For the first few days of the trip, I sketched by the Koyukuk River and gathered rocks until we packed our gear and flew into the Upper Noatak River to spend ten days traveling downstream in inflatable canoes. The pace of a backcountry artist residency is quite unique because there is plenty of time. Day by day, the four of us—two artists, a park ranger, and a park volunteer/photographer—set up and broke camp, portaged our gear to the river, and paddled, but we also had time to spend in a place, to take photos, to go for exploratory walks, to sketch, and to gather and share ideas.

We enjoyed slow mornings sitting on gravel bars and evenings sharing food. We ended up pooling food resources and the volunteer, Richard, eventually became the camp cook. He had a lot of experience with wilderness float trips in Gates Of The Arctic, as well as other adjoining public lands. He spent a lot of the winter cooking and freeze-drying food, and was able to bring a pantry of freeze-dried ingredients in a few shopping bags to invent his own dishes each night. He combined dried vegetables with seasonings and some parts of an MRE and fed us all. I learned a lot from him, not just to pack my own food on government trips, but also how to outfit a pantry on a long backcountry trip. One of the great parts of this style of cooking is the flexibility to add local ingredients as you a find them: a handful of foraged berries in your oatmeal, or some wild greens in your curry dinner.

In the summer of 2023, 13 years later, I got to go back to the Arctic on another artist residency. This time I was working with the U.S. Bureau of Land Management and Toolik Field Station. Instead of flying to Bettles, we traveled up the Dalton Highway, and I marveled at the way this road provided access to some of the most unique backcountry areas. From there you can travel through the relatively small BLM corridor and go east into the Arctic National Wildlife Refuge or west into Gates Of The Arctic. Except for the Dalton Highway, there are no other roads in this area, which encompasses the largest roadless, protected area in North America.

In Coldfoot, I noticed the flurry of helicopter traffic and the buzz of people. A lot of work is going on now to plan and assess the proposed Ambler Road, which would stem 200 miles off the Dalton Highway west through Gates Of The Arctic to reach the Ambler Mining District. Roads are complicated and people have complicated feelings about them. They provide access and promise of potential economic opportunity. But we also have so many roads in our world and so many fragmented landscapes. There is something lost without places that are hard to get to, where the migration of animals and the endless miles of permafrost and tussock have precedence over human development.

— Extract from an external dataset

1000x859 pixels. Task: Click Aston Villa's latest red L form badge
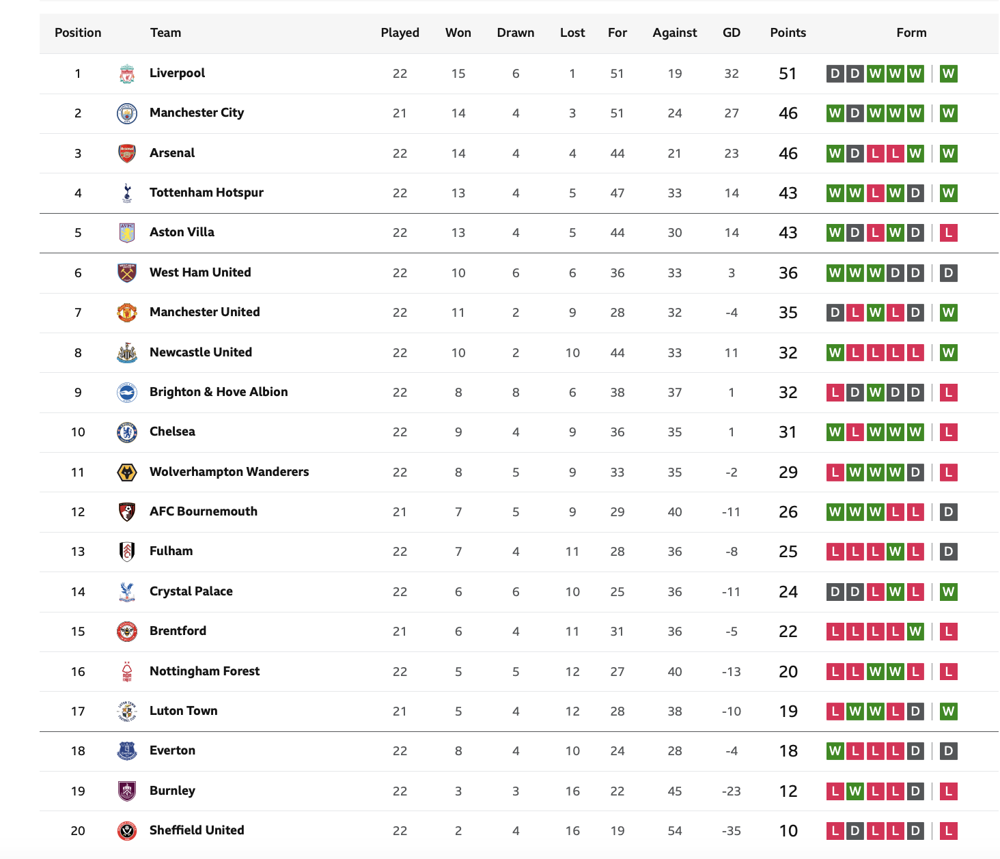pos(948,233)
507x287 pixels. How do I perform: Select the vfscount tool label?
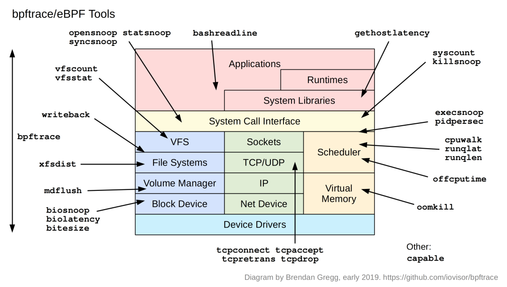coord(77,68)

Along the Noatak we found paths that caribou made on their migrations. We enjoyed cups of curry that were scraped together from freeze dried bags of veggies and parts of MREs and we watched the silver light of an August evening as a cross fox scavenged on the bank. We paddled past a pingo that was also a wolf den and watched curious pups stick their heads out to investigate us. We sat on a gravel bar and talked about making art to help people care about a place they may never visit, the existence of which, nonetheless, may give them hope and peace.